* EXCERPT PROVIDED *
======
Obviously, the authors of these books don’t advocate cultivating relationships so that we can make more money. The point is that the study inquired into such things, and Vaillant thus reports these differences in income. We live in a cultural context in which this style of thought gets applied to education and vocation.
For instance, parents consistently discourage their children from pursuing interests that offer no obvious pathways to wealth. We say with disdain to university students, “What are you going to do with that major, wait tables?” In other words, if the “value” of something in the marketplace doesn’t accord with our values, people expect us to put the marketplace first.
Moreover, because of deep confusions and unskillful practices, the culture becomes filled with ignorance and resentment, and people begin to say things like, “I shouldn’t have to pay for your child to go to school to study French literature or Indigenous Studies. If they want to do that, they need to pay for it.” We thus reject the real finding of this study on happiness and the good life.
======
* MATERIAL PROVIDED *
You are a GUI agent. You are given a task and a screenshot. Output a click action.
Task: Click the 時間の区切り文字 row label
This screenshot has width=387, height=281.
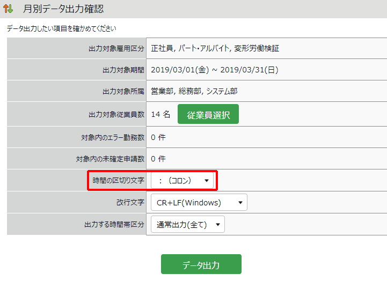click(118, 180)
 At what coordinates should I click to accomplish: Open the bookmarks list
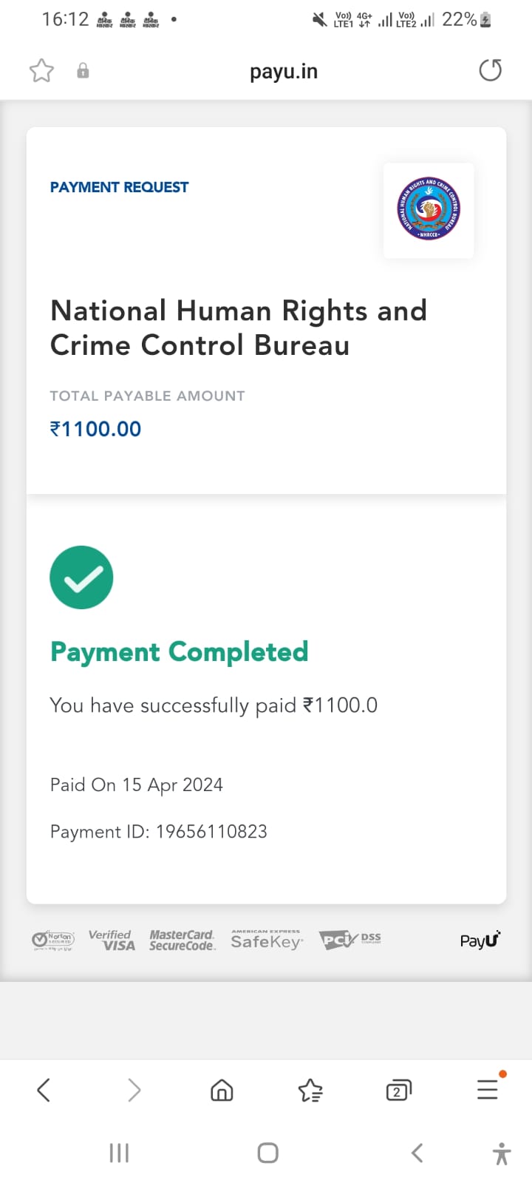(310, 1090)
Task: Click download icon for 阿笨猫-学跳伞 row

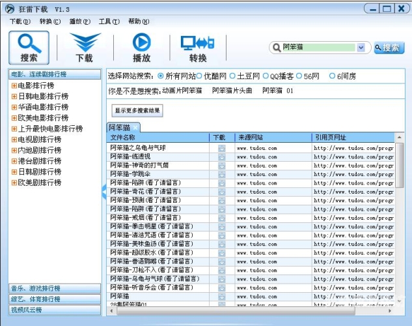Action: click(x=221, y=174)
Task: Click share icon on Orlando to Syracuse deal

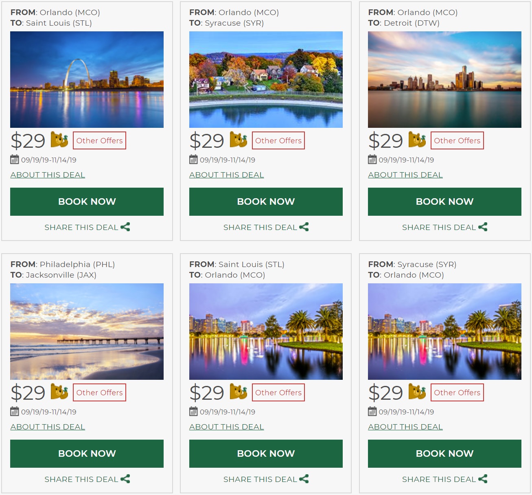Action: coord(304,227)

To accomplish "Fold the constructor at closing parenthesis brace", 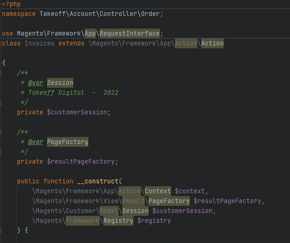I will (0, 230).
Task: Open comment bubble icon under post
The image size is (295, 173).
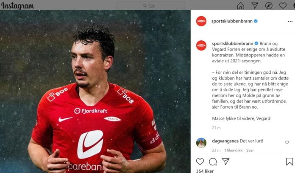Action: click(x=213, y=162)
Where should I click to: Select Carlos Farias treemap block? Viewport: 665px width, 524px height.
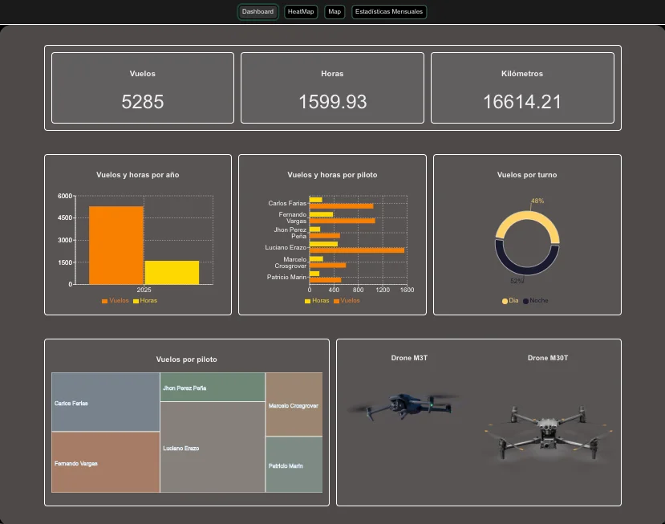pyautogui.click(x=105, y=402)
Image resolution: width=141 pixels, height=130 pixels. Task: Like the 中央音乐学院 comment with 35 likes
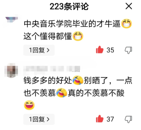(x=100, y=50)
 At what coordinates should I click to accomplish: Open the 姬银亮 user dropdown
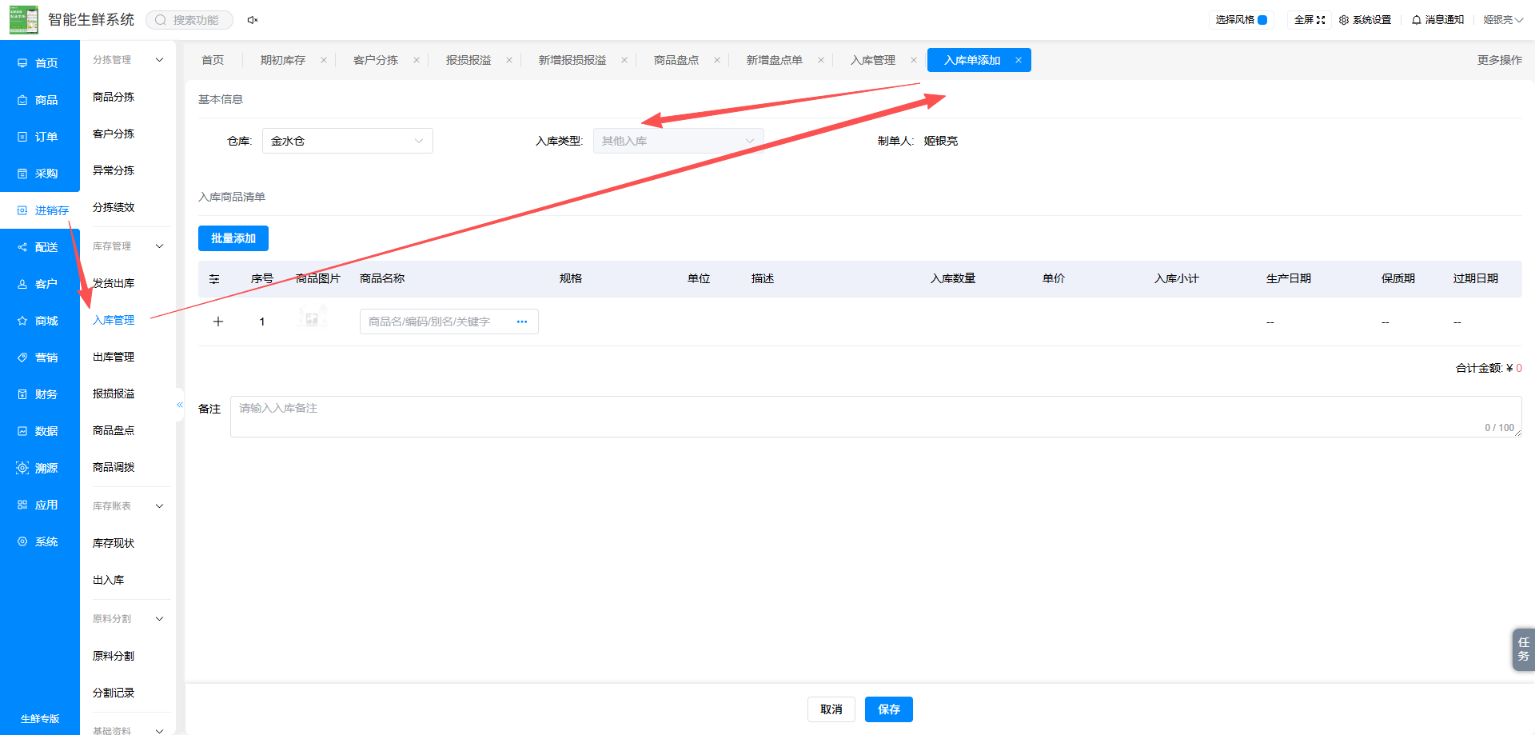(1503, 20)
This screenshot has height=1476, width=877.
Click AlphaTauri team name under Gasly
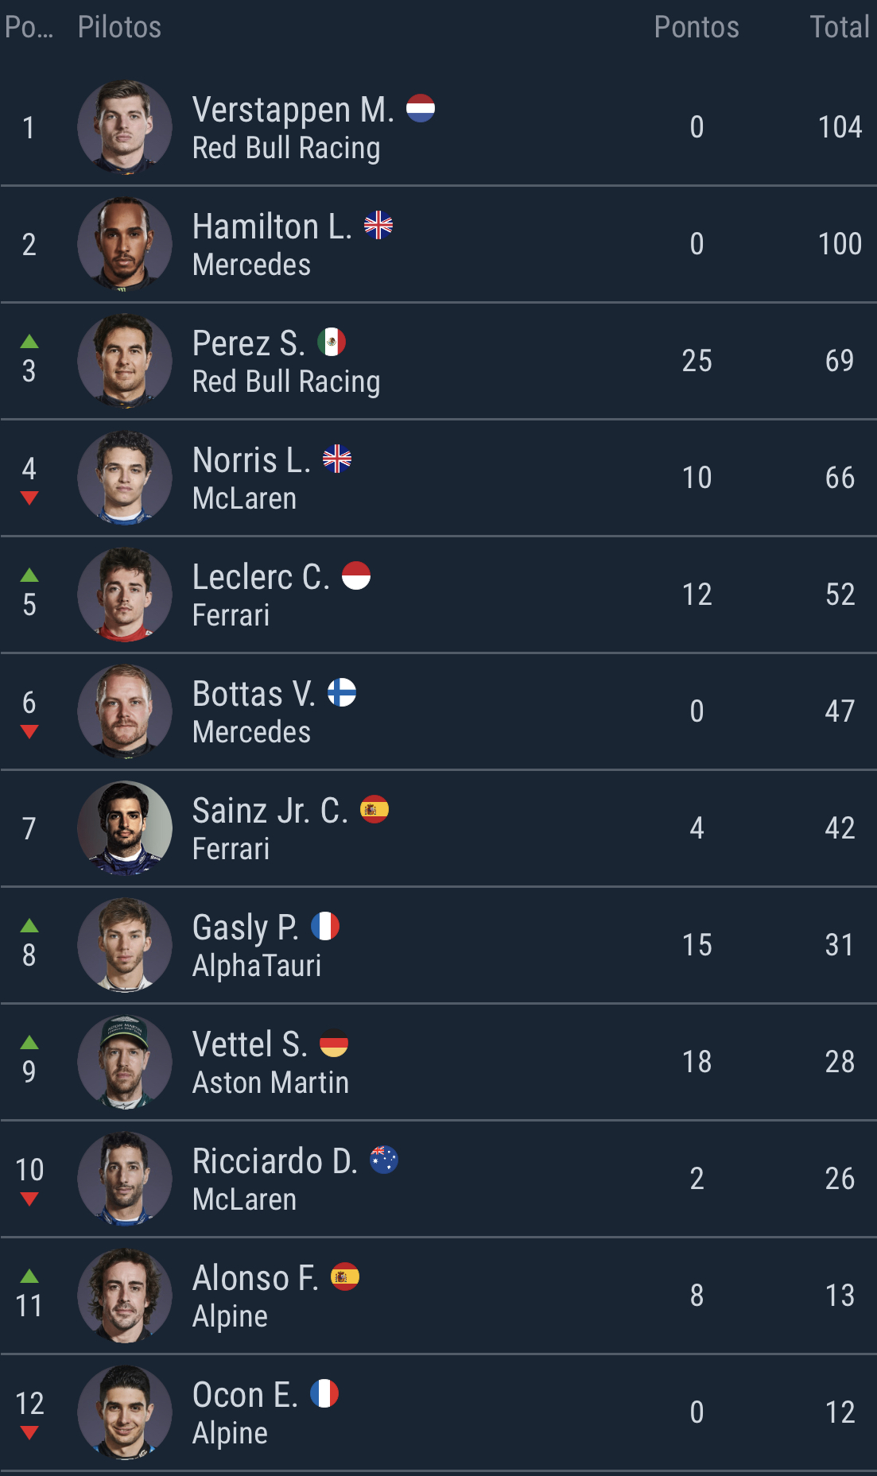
======
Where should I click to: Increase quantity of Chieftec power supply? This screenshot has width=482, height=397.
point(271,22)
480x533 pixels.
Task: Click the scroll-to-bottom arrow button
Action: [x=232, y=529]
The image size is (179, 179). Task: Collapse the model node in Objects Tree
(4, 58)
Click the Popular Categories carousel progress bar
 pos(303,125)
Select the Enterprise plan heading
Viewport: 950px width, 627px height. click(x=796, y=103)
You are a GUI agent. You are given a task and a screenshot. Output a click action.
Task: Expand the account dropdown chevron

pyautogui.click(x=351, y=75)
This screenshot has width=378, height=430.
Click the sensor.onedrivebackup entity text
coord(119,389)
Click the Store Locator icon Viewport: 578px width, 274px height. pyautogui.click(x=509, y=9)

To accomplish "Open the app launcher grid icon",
======
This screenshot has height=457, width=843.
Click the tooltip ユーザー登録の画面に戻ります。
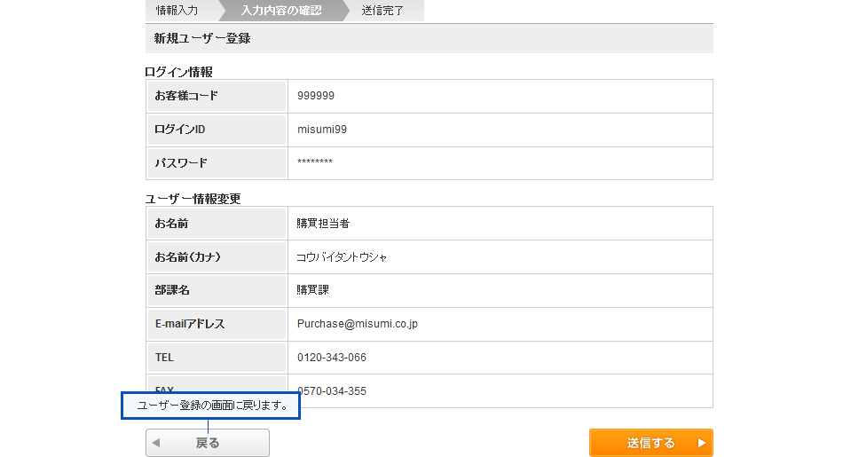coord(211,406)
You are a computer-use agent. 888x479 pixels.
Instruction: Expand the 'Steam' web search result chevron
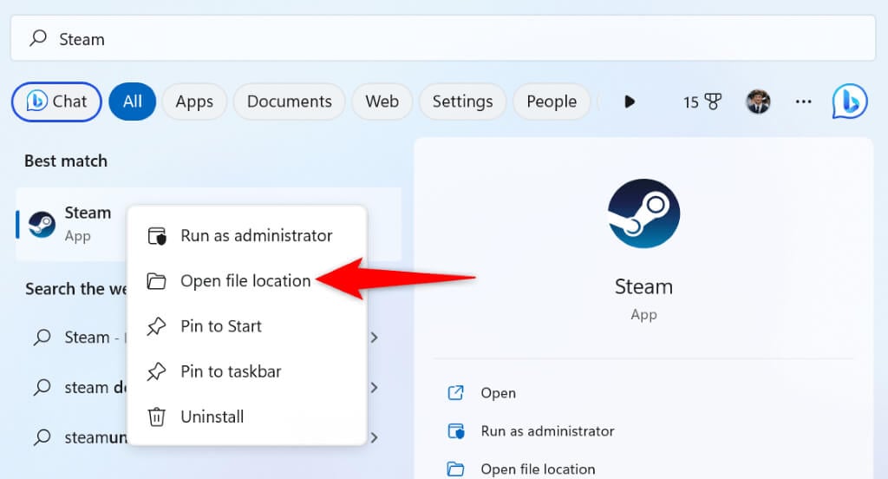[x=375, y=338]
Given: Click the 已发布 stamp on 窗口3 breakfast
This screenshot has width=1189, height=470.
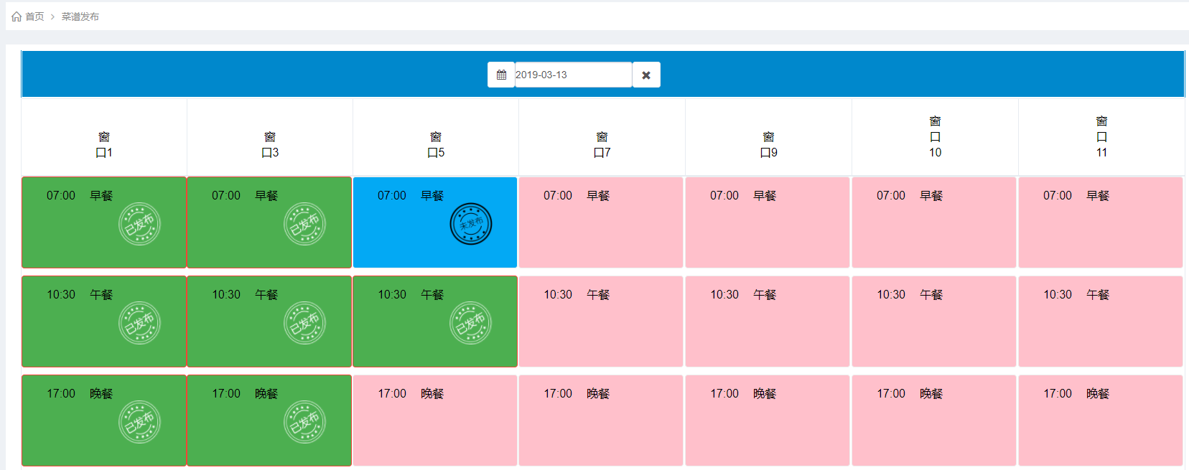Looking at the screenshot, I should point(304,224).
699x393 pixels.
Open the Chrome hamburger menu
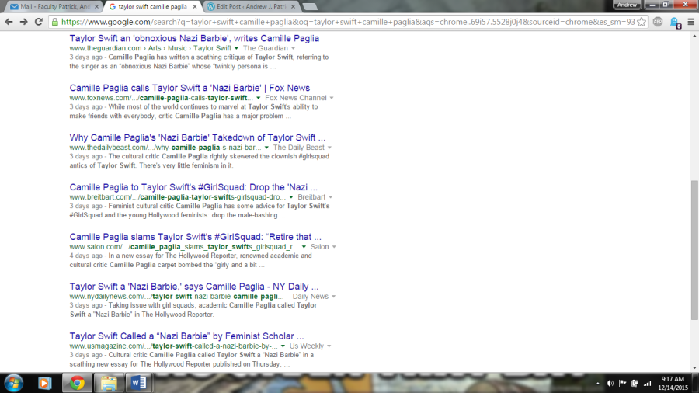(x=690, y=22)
======
* EXERCISES *
**a.** In the excerpt on education and the marketplace, list every transitional word or phrase that opens a sentence and is followed by a comma.
**b.** Reproduce the part of the excerpt on education and the marketplace that begins at "Moreover, because of" and ends after "the good life.".
The items are separate material and have no connection to the excerpt.

* RESPONSES BY TASK *
**a.**
Obviously
For instance
In other words
Moreover

**b.**
Moreover, because of deep confusions and unskillful practices, the culture becomes filled with ignorance and resentment, and people begin to say things like, “I shouldn’t have to pay for your child to go to school to study French literature or Indigenous Studies. If they want to do that, they need to pay for it.” We thus reject the real finding of this study on happiness and the good life.